Photo: America TV retrieved

The announcements:

On February 13th, the National Assembly agreed to designate an ad-hoc administration board with the power of acting on behalf PDVSA to take control of PDV Holding Inc., CITGO Holding Inc. and CITGO Petroleum Corporation, and appointed the following board members:

PDVSA ad-hoc administration board

  • Simón Antunes
  • Gustavo J. Velásquez
  • Carlos José Balza
  • Ricardo Alfredo Prada
  • David Smolansky

PDV Holding, Inc

  • Luisa Palacios 
  • Edgar Rincón
  • Oswaldo Nuñez
  • Fernando Vera
  • Elio Tortolero
  • Andrés Padilla

Citgo Holding, Inc.

  • Luisa Palacios
  • Edgar Rincón
  • Ángel Olmeta
  • Oswaldo Núñez
  • Javier Troconis
  • Rick Esser

Citgo Petroleum Corporation:

  • Luisa Palacios
  • Edgar Rincón
  • Luis Urdaneta
  • Ángel Olmetta
  • Andrés Padilla
  • Rick Esser

Who they are

All of them, except David Smolansky, are respected and experienced professionals from the oil industry, the international finance and the academics, living in the U.S.

Smolansky, a Caracas-area mayor persecuted by the Maduro regime and exiled in the U.S., is one of the key political players at this moment regarding the liaison between the Venezuelan National Assembly, the Trump administration, and the OAS.

Luisa Palacios, appointed head of CITGO, has a master’s degree in International Affairs from Columbia and a Ph.D. in the same area from Johns Hopkins University. She’s a specialist in energy policy and has worked at Procter & Gamble, Japan Bank for International Cooperation, Société Générale, Barclays Capital and Medley Global Advisors.

Luis Urdaneta was PDVSA’s executive vice-president until 1998. Angel Olmetta was director of operations at CITGO in the 90s. Edgar Rincón is the senior vice-president of operations for the Western Hemisphere at Houston-based Nabors Industries. Rick Esser is the current CITGO chief strategic officer and vice-president of compliance, under the Maduro administration. He’s a U.S. citizen.

What could happen now

Their mission is to achieve control over CITGO, with the help of the government of the country where the company is based, and to protect these resources from further pillaging by chavismo. Gaining control of CITGO doesn’t mean that the Guaidó administration will be funded. At least not if they manage it responsibly, how it should be.

Actually, Carlos Vecchio, the interim government’s envoy to the U.S., said that they do not plan to use CITGO money in the short term. “It belongs to Citgo. We want Citgo in financial health and for operations to continue, and for that money to stay there for when we are able to take effective control of power and the state’s institutions, including PDVSA.”

It is key that when they have full access to CITGO, a comptroller and auditors be engaged in keeping those books as clean as possible for two main reasons: a. Remember that CITGO, a company established and operating in the U.S., is subject to a higher standard of control and anti corruption practices than poor old PDVSA (that’s why PDVSA was used by chavismo as an ATM and Citgo as collateral when asking for more loans); and b. well, if you want to differentiate yourself from chavismo you can’t act like chavismo.

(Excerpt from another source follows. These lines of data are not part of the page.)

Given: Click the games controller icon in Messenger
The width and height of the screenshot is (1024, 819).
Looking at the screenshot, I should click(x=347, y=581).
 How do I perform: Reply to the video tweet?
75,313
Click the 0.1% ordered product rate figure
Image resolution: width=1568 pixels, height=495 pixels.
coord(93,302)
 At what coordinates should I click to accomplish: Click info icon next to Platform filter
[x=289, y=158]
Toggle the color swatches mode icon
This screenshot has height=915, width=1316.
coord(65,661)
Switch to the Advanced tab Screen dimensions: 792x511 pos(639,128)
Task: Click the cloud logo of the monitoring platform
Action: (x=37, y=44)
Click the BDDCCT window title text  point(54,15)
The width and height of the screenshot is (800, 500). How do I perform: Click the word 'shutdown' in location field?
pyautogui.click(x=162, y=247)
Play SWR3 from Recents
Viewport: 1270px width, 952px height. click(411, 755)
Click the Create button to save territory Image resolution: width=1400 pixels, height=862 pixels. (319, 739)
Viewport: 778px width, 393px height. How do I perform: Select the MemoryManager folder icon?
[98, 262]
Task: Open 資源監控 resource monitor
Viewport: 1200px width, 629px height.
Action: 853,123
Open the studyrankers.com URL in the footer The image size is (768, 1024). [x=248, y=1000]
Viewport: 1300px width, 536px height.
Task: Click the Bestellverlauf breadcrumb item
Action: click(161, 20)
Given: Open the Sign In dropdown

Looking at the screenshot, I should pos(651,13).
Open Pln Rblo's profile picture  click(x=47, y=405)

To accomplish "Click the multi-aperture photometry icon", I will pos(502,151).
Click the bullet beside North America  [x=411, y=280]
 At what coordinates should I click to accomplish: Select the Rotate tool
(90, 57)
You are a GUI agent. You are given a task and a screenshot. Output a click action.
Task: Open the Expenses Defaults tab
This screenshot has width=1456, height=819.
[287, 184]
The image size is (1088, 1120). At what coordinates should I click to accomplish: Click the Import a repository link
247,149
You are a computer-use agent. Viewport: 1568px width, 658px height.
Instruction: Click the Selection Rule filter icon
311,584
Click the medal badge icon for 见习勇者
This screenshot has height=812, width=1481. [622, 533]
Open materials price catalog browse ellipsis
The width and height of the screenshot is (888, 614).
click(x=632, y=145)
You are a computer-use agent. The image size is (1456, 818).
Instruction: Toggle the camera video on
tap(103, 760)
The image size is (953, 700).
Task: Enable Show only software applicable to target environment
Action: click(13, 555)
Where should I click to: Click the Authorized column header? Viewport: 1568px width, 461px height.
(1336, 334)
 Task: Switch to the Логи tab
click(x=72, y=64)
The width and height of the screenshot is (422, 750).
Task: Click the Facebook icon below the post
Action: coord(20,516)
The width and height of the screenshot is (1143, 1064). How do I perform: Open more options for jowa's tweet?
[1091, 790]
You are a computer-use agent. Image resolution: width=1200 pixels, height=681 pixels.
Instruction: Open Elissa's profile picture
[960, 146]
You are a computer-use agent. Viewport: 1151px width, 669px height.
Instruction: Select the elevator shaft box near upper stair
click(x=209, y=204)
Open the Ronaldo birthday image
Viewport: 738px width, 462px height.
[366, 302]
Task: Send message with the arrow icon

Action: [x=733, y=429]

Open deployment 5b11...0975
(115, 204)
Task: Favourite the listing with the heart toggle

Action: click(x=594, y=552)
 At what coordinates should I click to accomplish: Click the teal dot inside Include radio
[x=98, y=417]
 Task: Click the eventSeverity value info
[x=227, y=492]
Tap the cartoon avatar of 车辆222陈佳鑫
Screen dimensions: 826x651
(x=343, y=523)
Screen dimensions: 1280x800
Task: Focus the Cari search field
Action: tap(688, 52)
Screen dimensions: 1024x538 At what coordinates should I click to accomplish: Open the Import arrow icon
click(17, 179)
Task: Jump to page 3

In any case, we can expect that none of this will happen overnight. Although it will be probably faster than recouping frozen assets abroad or gaining access to foreign PDVSA accounts, since this is a sort of corporate cese de usurpación.

We can expect a legal battle looking to win some time for chavismo to find a way to bypass the inevitable. The board members loyal to Maduro started to work from an office in the Bahamas to avoid the U.S. measures derived from the acknowledgment of Juan Guaidó as caretaker president, and they will fight to retain the control of such a strategic asset, against the board appointed by the National Assembly and supported by the U.S. Maduro, however, seems to be running out of options, especially after the U.S. Department of the Treasury blocked PDVSA assets in the U.S. with the intention that invoices to CITGO would be paid in accounts controlled by the legitimate government.

The financial front has its own enormous challenges: CITGO is not only in shambles, as the whole Venezuelan oil industry, but its shares are also disputed by Russian Rosneft. “I wouldn’t be surprised by a strategy via Chapter 11 plus renegotiation, to impede that PDVSA creditors take control of CITGO”, says oil specialist José De la Rosa.

In any case, on strategic terms, this is one of the most critic developments about the power struggle around Venezuela. The following weeks will produce critical news on this front.